Skip to main content
XCS provides a REST API for programmatic access to access control features. The primary interface is the Consumer API v1, which uses API key authentication and supports health checks, organization listing, and remote unlock.

Available APIs

Consumer API

The Consumer API provides programmatic access to XCS access control features. Use it to check service health, verify authentication, and trigger remote unlocks.

Remote Unlock

Trigger door unlocks programmatically with universe-scoped or player-scoped commands delivered through Roblox MessagingService.

Authentication

The Consumer API uses API key authentication. Pass your API key in the X-API-Key header:
curl -H "X-API-Key: your-api-key-here" \
  https://api.restrafes.co/api/consumer/v1/
Use the X-API-Key header, not the Authorization: Bearer header.
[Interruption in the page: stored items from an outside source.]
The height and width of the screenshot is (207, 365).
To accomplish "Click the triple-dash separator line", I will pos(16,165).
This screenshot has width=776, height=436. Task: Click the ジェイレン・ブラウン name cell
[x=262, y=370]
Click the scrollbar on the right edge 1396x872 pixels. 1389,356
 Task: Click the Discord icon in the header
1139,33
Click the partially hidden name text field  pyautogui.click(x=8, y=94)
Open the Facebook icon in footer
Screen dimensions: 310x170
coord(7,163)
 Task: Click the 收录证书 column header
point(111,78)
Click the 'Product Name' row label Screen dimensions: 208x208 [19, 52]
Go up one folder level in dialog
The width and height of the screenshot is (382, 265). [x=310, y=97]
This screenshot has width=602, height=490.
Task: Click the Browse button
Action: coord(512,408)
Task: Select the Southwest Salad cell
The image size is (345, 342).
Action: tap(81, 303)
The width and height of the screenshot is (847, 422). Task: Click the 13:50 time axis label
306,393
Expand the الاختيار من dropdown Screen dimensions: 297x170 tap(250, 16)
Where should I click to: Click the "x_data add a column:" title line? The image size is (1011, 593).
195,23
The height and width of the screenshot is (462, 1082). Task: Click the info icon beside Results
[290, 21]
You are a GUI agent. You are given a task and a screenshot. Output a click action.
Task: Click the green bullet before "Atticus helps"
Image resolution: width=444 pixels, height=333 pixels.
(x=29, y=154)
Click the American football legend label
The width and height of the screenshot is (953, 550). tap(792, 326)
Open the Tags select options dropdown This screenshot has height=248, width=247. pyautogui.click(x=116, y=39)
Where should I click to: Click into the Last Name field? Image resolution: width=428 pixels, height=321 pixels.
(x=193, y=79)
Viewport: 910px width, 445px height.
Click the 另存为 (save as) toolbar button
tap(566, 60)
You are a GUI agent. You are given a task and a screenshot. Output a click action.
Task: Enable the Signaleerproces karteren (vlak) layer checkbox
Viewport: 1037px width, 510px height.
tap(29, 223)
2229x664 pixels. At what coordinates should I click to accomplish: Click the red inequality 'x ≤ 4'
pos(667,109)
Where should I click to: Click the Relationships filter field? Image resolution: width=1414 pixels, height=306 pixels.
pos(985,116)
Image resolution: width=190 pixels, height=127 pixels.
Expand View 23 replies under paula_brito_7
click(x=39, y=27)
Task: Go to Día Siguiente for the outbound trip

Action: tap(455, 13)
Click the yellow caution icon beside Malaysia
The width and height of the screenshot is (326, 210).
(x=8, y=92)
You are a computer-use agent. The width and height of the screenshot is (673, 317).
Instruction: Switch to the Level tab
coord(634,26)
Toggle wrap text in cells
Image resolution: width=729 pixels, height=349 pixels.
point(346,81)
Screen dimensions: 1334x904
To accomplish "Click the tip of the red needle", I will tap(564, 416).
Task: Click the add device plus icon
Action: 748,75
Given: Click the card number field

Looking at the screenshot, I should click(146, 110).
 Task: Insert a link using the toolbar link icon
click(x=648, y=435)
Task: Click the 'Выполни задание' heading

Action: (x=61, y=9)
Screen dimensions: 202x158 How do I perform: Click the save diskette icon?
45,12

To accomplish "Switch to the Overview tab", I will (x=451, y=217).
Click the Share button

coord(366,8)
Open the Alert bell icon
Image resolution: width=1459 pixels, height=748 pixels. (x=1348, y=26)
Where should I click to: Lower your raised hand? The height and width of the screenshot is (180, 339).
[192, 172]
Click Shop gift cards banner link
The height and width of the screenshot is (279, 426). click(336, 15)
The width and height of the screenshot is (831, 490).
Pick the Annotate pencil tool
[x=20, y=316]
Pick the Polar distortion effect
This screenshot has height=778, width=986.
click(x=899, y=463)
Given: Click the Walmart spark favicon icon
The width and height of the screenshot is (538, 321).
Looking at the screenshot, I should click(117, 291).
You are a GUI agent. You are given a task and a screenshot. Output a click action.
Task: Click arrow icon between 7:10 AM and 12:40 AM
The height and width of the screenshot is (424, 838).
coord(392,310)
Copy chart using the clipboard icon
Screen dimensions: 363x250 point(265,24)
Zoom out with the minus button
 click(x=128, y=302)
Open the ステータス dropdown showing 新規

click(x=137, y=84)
The platform API (v3 routes) uses session-based authentication via browser cookies.

Base URL

https://api.restrafes.co/api/consumer/v1
All Consumer API endpoints are relative to this base URL.

Rate Limiting

Rate limits are enforced per API key. Exceeding the limit returns a 429 Too Many Requests response. If you encounter rate limiting, reduce your request frequency.

API Key Management

Organization API keys are generated from the organization management page on the XCS dashboard. Only organization Owners and Admins can generate and revoke API keys.